Son günlerde yine arşivimde dolaşıyorum…
Gerçekten çok öğretici oluyor; hangi iğne deliklerinden geçtiğimizi bir bir anımsıyor, kimlerin “rüzgâr gülü” misali savrulduğunu, kimlerin “işbirlikçi” giysisini zamana ve mekâna uygun olarak anında değiştirebildiğini açıkça görüyorum!
Bu kez de 2009 yılına, Ergenekon fırtınasının giderek kasırga halini aldığı günlere takıldım.
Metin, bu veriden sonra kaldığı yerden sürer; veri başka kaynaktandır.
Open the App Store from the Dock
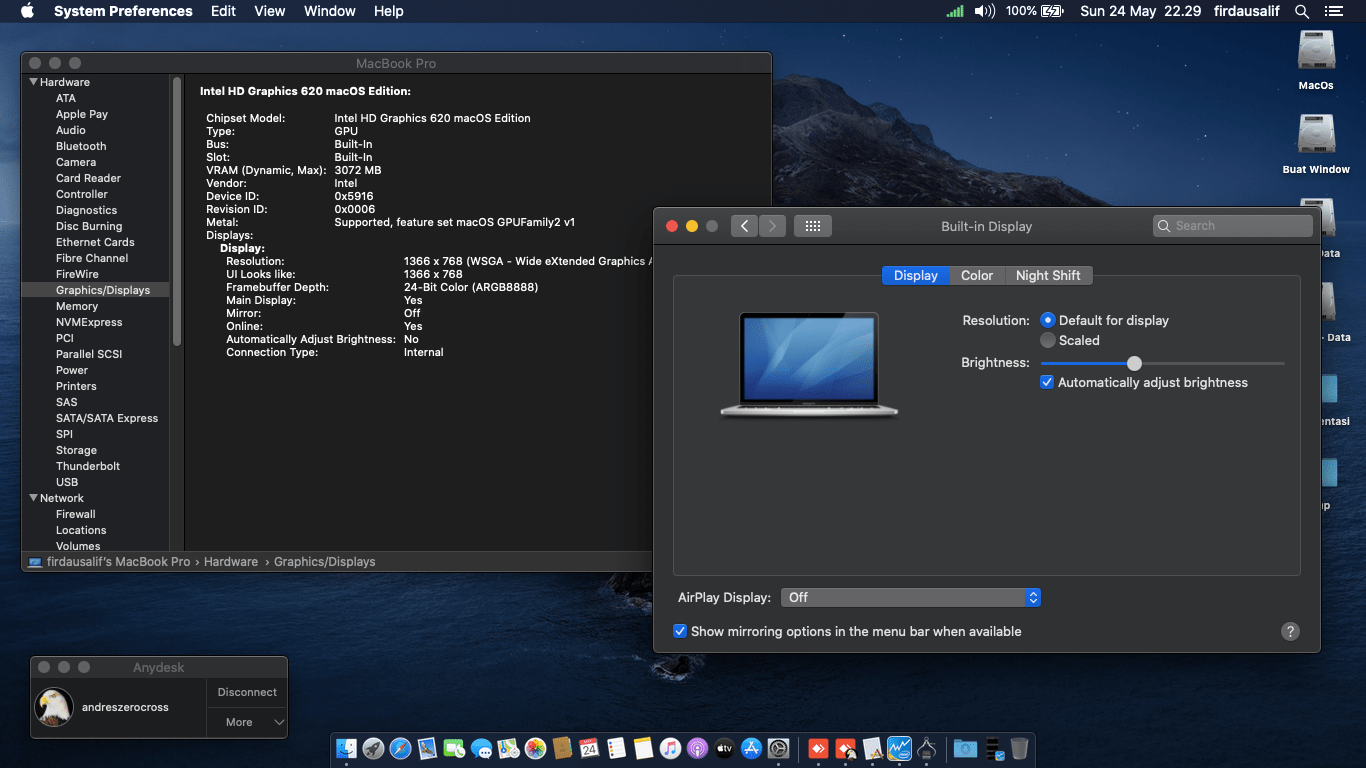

O zamanki söylemle 10’uncu dalga operasyon henüz sona ermişti…. Bakın neler olmuş, kimler neler döktürmüştü…
“Hedefte bu kez kimler vardı?.. Milli Güvenlik Kurulu Genel Sekreterliği, ordu komutanlığı yapmış emekli generaller, muvazzaf ve emekli subaylar yani ordu, aralarında YÖK’ü 8 yıl yönetmiş bir profesörün de bulunduğu bilim insanları yani üniversite ve “hukuk abidesi” kimliği ile ülkenin en saygın hukukçularının başında gelen Yargıtay Onursal Cumhuriyet Başsavcısı yani yargı…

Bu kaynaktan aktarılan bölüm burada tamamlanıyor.